2.5. Conserved Salt–Bridge Interactions’ Potential Role in Controlling OATPs Entrance

Multiple sequence alignment revealed the conserved amino acid residues among the OATPs that play a vital role in the binding or transport of substrates through the pore region (Supporting Information: Figure S16 and 17). The relevant conformation and interactions of these residues were further investigated during our simulations.

There is a conserved sequence (ERR/ERQ/EKR) on TM1 extending partly to the extracellular loop (ECL1), which displays one negatively charged and two positively charged residues among almost all the OATPs (Figure 6A,B). This motif interacts with another conserved motif (KXXEQQ/KXXEXQ, where X can be any amino acid) on TM7 and conserved Ser/Thr on TM2 altogether forming the pore entrance (Figure 6A,B). We investigated their interactions and movement, due to their potential role in controlling the extracellular entrance. The glutamate on TM1 forms a hydrogen bonding network with Lysine on TM7 and Ser/Thr on TM2, which combined forms the pore entrance and the network. To explore the interaction stability across the simulations, we have measured the distances between the three residues and plotted them with time (Supporting Information: Figure S12A,B). The distance between Glutamate (TM1) and Lysine (TM7) was stable along the simulation with a median ranging from 1.6–5.8 Å. Most of the OATPs have shown the median at 1.7 Å except for OATP1C1 which has shown 5.8 Å (with E3S) and 3.5 Å (apo).
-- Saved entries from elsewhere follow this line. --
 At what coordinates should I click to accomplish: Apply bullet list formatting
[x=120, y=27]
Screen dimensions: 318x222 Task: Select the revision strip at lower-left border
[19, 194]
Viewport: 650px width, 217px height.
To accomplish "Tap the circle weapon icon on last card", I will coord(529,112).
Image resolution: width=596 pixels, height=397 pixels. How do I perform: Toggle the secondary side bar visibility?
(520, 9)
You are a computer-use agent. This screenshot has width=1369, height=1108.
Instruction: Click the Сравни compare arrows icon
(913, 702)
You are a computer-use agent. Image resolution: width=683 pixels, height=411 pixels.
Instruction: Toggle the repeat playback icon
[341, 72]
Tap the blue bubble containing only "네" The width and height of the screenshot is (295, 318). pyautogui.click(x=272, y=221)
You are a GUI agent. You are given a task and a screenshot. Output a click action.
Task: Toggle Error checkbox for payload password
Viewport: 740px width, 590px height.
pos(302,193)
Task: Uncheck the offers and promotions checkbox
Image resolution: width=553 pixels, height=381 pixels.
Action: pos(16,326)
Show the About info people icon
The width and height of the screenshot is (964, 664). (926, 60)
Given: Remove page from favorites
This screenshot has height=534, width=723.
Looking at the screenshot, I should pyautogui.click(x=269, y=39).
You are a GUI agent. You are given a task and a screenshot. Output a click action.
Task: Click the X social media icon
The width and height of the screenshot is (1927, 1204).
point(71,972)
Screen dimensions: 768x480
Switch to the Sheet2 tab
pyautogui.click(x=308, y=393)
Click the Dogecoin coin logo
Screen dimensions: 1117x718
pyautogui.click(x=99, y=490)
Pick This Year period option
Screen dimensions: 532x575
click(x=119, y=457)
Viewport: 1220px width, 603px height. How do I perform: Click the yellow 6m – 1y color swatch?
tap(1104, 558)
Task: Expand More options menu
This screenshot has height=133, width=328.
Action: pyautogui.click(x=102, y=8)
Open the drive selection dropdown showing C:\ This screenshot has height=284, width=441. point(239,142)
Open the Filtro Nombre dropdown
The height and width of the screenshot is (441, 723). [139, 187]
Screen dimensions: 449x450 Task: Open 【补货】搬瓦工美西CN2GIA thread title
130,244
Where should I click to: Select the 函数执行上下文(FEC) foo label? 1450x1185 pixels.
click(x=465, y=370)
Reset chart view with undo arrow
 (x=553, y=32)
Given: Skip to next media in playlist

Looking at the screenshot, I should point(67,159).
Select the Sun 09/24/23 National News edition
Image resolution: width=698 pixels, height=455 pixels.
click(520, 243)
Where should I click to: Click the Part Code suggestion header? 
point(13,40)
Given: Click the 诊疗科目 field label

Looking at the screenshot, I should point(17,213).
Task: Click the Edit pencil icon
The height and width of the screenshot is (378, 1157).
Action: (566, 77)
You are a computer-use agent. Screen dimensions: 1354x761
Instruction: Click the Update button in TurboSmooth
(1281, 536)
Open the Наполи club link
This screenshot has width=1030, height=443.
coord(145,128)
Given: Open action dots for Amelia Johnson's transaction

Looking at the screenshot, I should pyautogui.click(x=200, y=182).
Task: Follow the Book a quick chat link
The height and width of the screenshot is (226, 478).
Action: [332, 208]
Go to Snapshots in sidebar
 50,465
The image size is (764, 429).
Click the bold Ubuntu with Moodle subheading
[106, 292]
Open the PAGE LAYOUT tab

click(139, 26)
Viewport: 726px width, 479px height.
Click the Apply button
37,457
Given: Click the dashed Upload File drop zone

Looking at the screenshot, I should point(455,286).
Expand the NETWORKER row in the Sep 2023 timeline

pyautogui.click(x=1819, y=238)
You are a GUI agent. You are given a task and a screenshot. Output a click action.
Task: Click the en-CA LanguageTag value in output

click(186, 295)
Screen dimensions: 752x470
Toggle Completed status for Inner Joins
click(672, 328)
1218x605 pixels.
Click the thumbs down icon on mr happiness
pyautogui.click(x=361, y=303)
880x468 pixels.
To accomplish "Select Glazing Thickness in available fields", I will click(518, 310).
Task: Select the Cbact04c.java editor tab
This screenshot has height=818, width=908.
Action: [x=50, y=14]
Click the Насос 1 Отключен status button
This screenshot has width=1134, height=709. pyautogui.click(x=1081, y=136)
Similarly, the distances between Ser/Thr on TM2 and Lysine on TM7 revealed that the median of the distances was high (above 5 Å) for some transporters (1B3, 1C1 and 3A1), and for others, it was below 5 Å, distances for the Ser/Thr on TM2 and Glutamate (TM1) (Supporting Information: Figure S12A,B). In general terms from the plots, we can see that the median distance in the OATP apo structure is lower than the median in E3S bound structures. We have seen that the network could be disrupted (Figure 6C), and the pore could open based on these interactions, which could allow the transport of the substrates. The interaction network is shown in Figure 6C with OATP1A2 displaying the network of interactions between Glu48 (TM1), Thr55 (TM2) and Lys341 (TM7) where the entrance of the pore looks closed. In Figure 6C, we can see the disruption of the network between these amino acid residues and the pore looks open. There is one more interaction between the conserved positive residue on TM1 (Figure 6C,D, Arg49) and conserved Glutamate on TM7 (Figure 6C,D, Glu344) which could also help in the entrance of substrates. The sequence motifs and interaction network are seen in all the studied OATPs, except OATP6A1 where the relevant lysine (TM7) (replaced by Isoleucine) and glutamate (TM1) (replaced by Glutamine) residues of the motif are not conserved.

It has been reported that the conserved Lys361 on TM7 of OATP1B3 is involved in the transport of substrates such as BSP and taurocholate [23] and participates in the recognition of substrates. In the same study, it was shown that the Lys361 is also crucial in substrate recognition of OATP1B1. Our analysis supports the above reports and reveals the importance of residues on TM1, TM2, and TM7 for the entrance of substrates and some recognition mechanisms. We propose that this interaction network can be relevant for regulating the extracellular entrance of ligands. Moreover, since the glutamate residues (on TM1 and TM7) are negatively charged at neutral pH, low pH’s might disrupt the interaction networks and open the channel.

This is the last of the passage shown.